Witch on First: A Jinx Hamilton Mystery Book 4 (The Jinx Hamilton Novels)

Home > Other > Witch on First: A Jinx Hamilton Mystery Book 4 (The Jinx Hamilton Novels) > Page 22
Witch on First: A Jinx Hamilton Mystery Book 4 (The Jinx Hamilton Novels) Page 22

by Juliette Harper


  Dad finally agreed, but he didn’t like it.

  Chase showed up in the lair wearing fresh clothes just after my father left. His hair was still damp from the shower, and his eyes were dark with fatigue. “You okay?” I asked.

  I got a short nod in response, followed by, “I just wanted you to know I’m on my way to The Valley to talk to Merle, Earl, and Furl. I’ll check on Myrtle and get the details on transporting the Orb of Thoth from Barnaby and Moira.”

  “Uh, sure,” I said, more than a little startled at the curt tone in his voice.

  Tori waited until he was out of sight. “Wow,” she said, “fighting makes him grumpy.”

  “It was not the fighting,” Beau said, “it was the killing.”

  That didn’t make any sense. Chase couldn’t wait to confront Ferguson. Then I started to put the pieces together.

  “But Chase didn’t kill Malcolm Ferguson,” I said. “Festus did.”

  “Precisely,” Beau answered.

  We had now wandered into the unknown Territory of Maleness where interpretation services were required.

  “Why is that important?” I asked. “Dead is dead.”

  “To Chase’s mind,” Beau said, “his father succeeded where he failed. It is a hard thing for a man of pride to swallow.”

  I wanted to say something snarky about “pride goeth before a fall,” but decided to keep my mouth shut. Surely Chase would get over it when he had time to get some sleep and think about the outcome of the night’s events.

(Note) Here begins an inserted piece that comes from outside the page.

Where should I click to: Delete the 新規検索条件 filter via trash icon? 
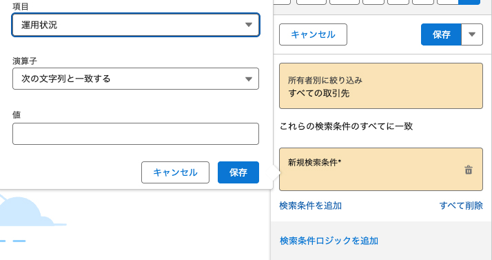pyautogui.click(x=468, y=170)
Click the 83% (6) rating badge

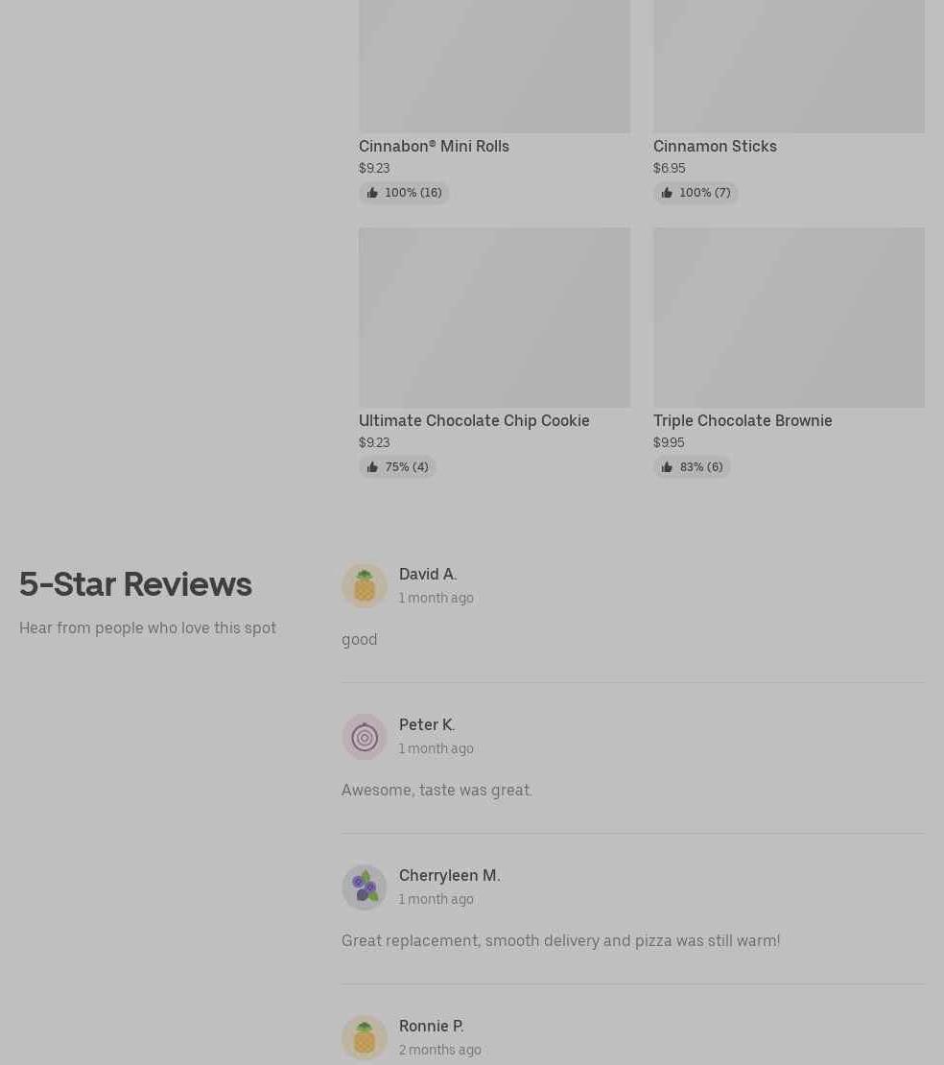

  The call from the Sheriff came in right at dawn. Tori and I delivered Oscar-worthy performances of daughterly concern, rushing to the emergency room and listening with wide-eyed horror to the story of the abduction and unlikely rescue of our mothers.

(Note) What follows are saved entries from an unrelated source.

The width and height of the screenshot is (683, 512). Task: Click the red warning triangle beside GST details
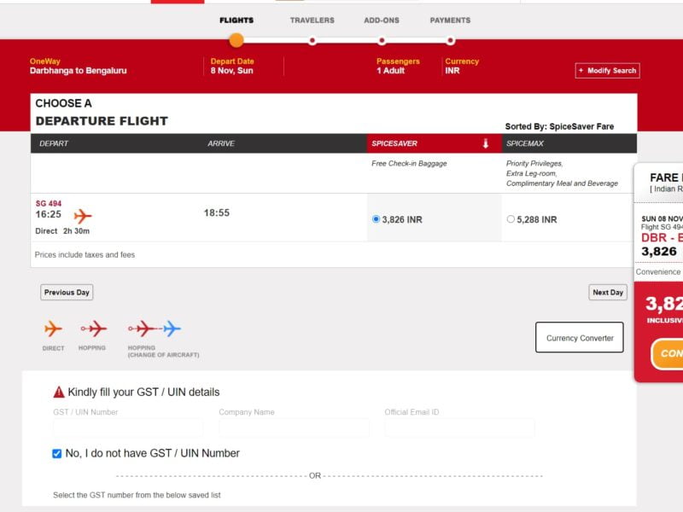tap(59, 393)
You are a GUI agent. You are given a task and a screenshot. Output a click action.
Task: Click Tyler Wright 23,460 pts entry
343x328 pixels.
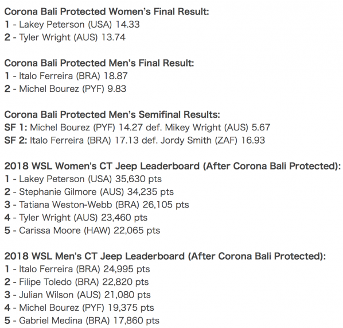tap(76, 218)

  “I have to tell you,” Sheriff Johnson said, pushing his hat back on his head, “they got real lucky.”

  “Do you have any idea why the man kidnapped them?” I asked.

  “Well,” Johnson said, lowering his voice, “I can’t say anything on the record, but he was just as big a nut case as poor old Fish Pike. They were both obsessed with mountain lions. I’m betting this guy was feeding that big cat thinking he’d tamed it, and the cougar turned on him. Normally they’re pretty shy around humans, so this fellow must have been messing with the natural order of things.”

  That was an understatement.

  “Were you able to identify the kidnapper?” Tori asked.

  “Yeah,” the Sheriff said. “The guy’s pack was right there. Looks like he lived out of the thing. His driver’s license says, Malcolm Ferguson. Lived in Seattle, where, coincidentally, there were three killings similar to Fish Pike’s a year ago. Like I said total nut case. You can go see your mothers now.”

  A few steps down the hall, I stopped and turned back. “Sheriff,” I said, “was there anything about this Ferguson guy in that room at Fish Pike’s house you told us about?”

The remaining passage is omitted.